Stored data entries

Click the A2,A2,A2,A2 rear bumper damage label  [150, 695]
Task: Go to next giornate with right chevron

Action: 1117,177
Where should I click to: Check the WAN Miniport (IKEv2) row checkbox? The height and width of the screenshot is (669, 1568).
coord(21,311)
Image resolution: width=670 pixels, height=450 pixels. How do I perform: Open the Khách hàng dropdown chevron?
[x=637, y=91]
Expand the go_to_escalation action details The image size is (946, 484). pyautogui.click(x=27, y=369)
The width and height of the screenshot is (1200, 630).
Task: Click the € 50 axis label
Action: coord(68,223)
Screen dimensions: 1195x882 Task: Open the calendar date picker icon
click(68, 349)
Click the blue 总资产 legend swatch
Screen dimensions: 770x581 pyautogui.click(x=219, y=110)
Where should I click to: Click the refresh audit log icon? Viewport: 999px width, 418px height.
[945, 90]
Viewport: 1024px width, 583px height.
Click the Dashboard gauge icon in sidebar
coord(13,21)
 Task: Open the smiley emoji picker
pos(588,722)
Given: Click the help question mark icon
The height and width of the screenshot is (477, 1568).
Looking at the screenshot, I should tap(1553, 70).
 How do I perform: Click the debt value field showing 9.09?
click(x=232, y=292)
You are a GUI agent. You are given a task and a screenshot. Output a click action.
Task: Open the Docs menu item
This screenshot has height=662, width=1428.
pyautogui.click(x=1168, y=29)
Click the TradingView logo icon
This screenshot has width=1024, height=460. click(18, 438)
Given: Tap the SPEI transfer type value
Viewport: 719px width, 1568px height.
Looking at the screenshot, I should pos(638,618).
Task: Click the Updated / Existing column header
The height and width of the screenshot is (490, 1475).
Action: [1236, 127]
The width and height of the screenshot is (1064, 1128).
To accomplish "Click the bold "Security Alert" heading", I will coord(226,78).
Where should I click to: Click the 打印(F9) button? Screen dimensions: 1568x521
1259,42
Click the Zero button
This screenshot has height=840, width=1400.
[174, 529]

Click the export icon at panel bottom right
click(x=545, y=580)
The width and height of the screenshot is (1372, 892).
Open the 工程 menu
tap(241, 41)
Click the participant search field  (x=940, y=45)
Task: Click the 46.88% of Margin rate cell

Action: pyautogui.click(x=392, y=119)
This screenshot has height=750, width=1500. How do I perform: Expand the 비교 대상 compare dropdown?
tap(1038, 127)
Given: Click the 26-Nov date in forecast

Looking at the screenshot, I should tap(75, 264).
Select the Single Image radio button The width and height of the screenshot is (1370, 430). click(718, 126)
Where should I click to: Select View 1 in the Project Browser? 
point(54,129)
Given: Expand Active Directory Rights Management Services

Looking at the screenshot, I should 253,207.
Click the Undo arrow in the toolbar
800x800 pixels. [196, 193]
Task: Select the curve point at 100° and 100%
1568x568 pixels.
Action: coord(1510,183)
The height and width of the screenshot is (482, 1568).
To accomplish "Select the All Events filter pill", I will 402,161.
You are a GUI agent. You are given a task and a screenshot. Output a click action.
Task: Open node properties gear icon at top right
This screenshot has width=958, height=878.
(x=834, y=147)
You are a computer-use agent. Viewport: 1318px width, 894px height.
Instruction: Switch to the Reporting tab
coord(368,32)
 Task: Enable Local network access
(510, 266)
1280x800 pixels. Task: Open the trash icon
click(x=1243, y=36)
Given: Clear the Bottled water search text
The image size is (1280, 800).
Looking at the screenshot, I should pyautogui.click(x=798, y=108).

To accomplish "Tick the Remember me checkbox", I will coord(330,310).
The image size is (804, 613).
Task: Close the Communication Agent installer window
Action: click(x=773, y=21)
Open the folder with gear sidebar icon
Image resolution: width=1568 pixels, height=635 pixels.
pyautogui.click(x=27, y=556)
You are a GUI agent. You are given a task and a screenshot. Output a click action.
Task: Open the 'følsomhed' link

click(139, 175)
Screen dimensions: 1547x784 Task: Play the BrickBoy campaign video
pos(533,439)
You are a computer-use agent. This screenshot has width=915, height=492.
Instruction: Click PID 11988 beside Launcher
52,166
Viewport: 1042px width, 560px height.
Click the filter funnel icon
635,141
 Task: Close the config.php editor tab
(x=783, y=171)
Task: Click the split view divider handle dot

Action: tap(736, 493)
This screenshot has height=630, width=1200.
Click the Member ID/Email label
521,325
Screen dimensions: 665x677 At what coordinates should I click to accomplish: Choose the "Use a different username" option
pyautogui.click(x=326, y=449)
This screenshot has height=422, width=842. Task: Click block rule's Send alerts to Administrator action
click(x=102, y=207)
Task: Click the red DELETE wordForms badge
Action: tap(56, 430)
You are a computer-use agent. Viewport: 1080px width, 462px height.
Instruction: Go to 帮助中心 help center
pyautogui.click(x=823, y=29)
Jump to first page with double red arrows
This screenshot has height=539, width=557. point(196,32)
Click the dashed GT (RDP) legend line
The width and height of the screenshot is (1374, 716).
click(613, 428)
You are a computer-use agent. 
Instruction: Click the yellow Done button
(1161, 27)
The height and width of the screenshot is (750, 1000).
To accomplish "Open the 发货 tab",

(Task prompt):
Transcribe all entries exactly as they are given.

(Answer to this problem):
Click the A2,A2,A2,A2 rear bumper damage label  [150, 695]
Task: Go to next giornate with right chevron

Action: 1117,177
Where should I click to: Check the WAN Miniport (IKEv2) row checkbox? The height and width of the screenshot is (669, 1568).
coord(21,311)
Image resolution: width=670 pixels, height=450 pixels. How do I perform: Open the Khách hàng dropdown chevron?
[x=637, y=91]
Expand the go_to_escalation action details The image size is (946, 484). pyautogui.click(x=27, y=369)
The width and height of the screenshot is (1200, 630).
Task: Click the € 50 axis label
Action: coord(68,223)
Screen dimensions: 1195x882 Task: Open the calendar date picker icon
click(68, 349)
Click the blue 总资产 legend swatch
Screen dimensions: 770x581 pyautogui.click(x=219, y=110)
Where should I click to: Click the refresh audit log icon? Viewport: 999px width, 418px height.
[945, 90]
Viewport: 1024px width, 583px height.
Click the Dashboard gauge icon in sidebar
coord(13,21)
 Task: Open the smiley emoji picker
pos(588,722)
Given: Click the help question mark icon
The height and width of the screenshot is (477, 1568).
Looking at the screenshot, I should tap(1553, 70).
 How do I perform: Click the debt value field showing 9.09?
click(x=232, y=292)
You are a GUI agent. You are given a task and a screenshot. Output a click action.
Task: Open the Docs menu item
This screenshot has height=662, width=1428.
pyautogui.click(x=1168, y=29)
Click the TradingView logo icon
This screenshot has width=1024, height=460. click(18, 438)
Given: Tap the SPEI transfer type value
Viewport: 719px width, 1568px height.
Looking at the screenshot, I should pos(638,618).
Task: Click the Updated / Existing column header
The height and width of the screenshot is (490, 1475).
Action: [1236, 127]
The width and height of the screenshot is (1064, 1128).
To accomplish "Click the bold "Security Alert" heading", I will coord(226,78).
Where should I click to: Click the 打印(F9) button? Screen dimensions: 1568x521
1259,42
Click the Zero button
This screenshot has height=840, width=1400.
[174, 529]

Click the export icon at panel bottom right
click(x=545, y=580)
The width and height of the screenshot is (1372, 892).
Open the 工程 menu
tap(241, 41)
Click the participant search field  (x=940, y=45)
Task: Click the 46.88% of Margin rate cell

Action: pyautogui.click(x=392, y=119)
This screenshot has height=750, width=1500. How do I perform: Expand the 비교 대상 compare dropdown?
tap(1038, 127)
Given: Click the 26-Nov date in forecast

Looking at the screenshot, I should tap(75, 264).
Select the Single Image radio button The width and height of the screenshot is (1370, 430). click(718, 126)
Where should I click to: Select View 1 in the Project Browser? 
point(54,129)
Given: Expand Active Directory Rights Management Services

Looking at the screenshot, I should 253,207.
Click the Undo arrow in the toolbar
800x800 pixels. [196, 193]
Task: Select the curve point at 100° and 100%
1568x568 pixels.
Action: coord(1510,183)
The height and width of the screenshot is (482, 1568).
To accomplish "Select the All Events filter pill", I will 402,161.
You are a GUI agent. You are given a task and a screenshot. Output a click action.
Task: Open node properties gear icon at top right
This screenshot has width=958, height=878.
(x=834, y=147)
You are a computer-use agent. Viewport: 1318px width, 894px height.
Instruction: Switch to the Reporting tab
coord(368,32)
 Task: Enable Local network access
(510, 266)
1280x800 pixels. Task: Open the trash icon
click(x=1243, y=36)
Given: Clear the Bottled water search text
The image size is (1280, 800).
Looking at the screenshot, I should pyautogui.click(x=798, y=108).

To accomplish "Tick the Remember me checkbox", I will coord(330,310).
The image size is (804, 613).
Task: Close the Communication Agent installer window
Action: click(x=773, y=21)
Open the folder with gear sidebar icon
Image resolution: width=1568 pixels, height=635 pixels.
pyautogui.click(x=27, y=556)
You are a GUI agent. You are given a task and a screenshot. Output a click action.
Task: Open the 'følsomhed' link

click(139, 175)
Screen dimensions: 1547x784 Task: Play the BrickBoy campaign video
pos(533,439)
You are a computer-use agent. This screenshot has width=915, height=492.
Instruction: Click PID 11988 beside Launcher
52,166
Viewport: 1042px width, 560px height.
Click the filter funnel icon
635,141
 Task: Close the config.php editor tab
(x=783, y=171)
Task: Click the split view divider handle dot

Action: tap(736, 493)
This screenshot has height=630, width=1200.
Click the Member ID/Email label
521,325
Screen dimensions: 665x677 At what coordinates should I click to accomplish: Choose the "Use a different username" option
pyautogui.click(x=326, y=449)
This screenshot has height=422, width=842. Task: Click block rule's Send alerts to Administrator action
click(x=102, y=207)
Task: Click the red DELETE wordForms badge
Action: tap(56, 430)
You are a computer-use agent. Viewport: 1080px width, 462px height.
Instruction: Go to 帮助中心 help center
pyautogui.click(x=823, y=29)
Jump to first page with double red arrows
This screenshot has height=539, width=557. point(196,32)
Click the dashed GT (RDP) legend line
The width and height of the screenshot is (1374, 716).
click(613, 428)
You are a computer-use agent. 
Instruction: Click the yellow Done button
(1161, 27)
The height and width of the screenshot is (750, 1000).
To accomplish "Open the 发货 tab",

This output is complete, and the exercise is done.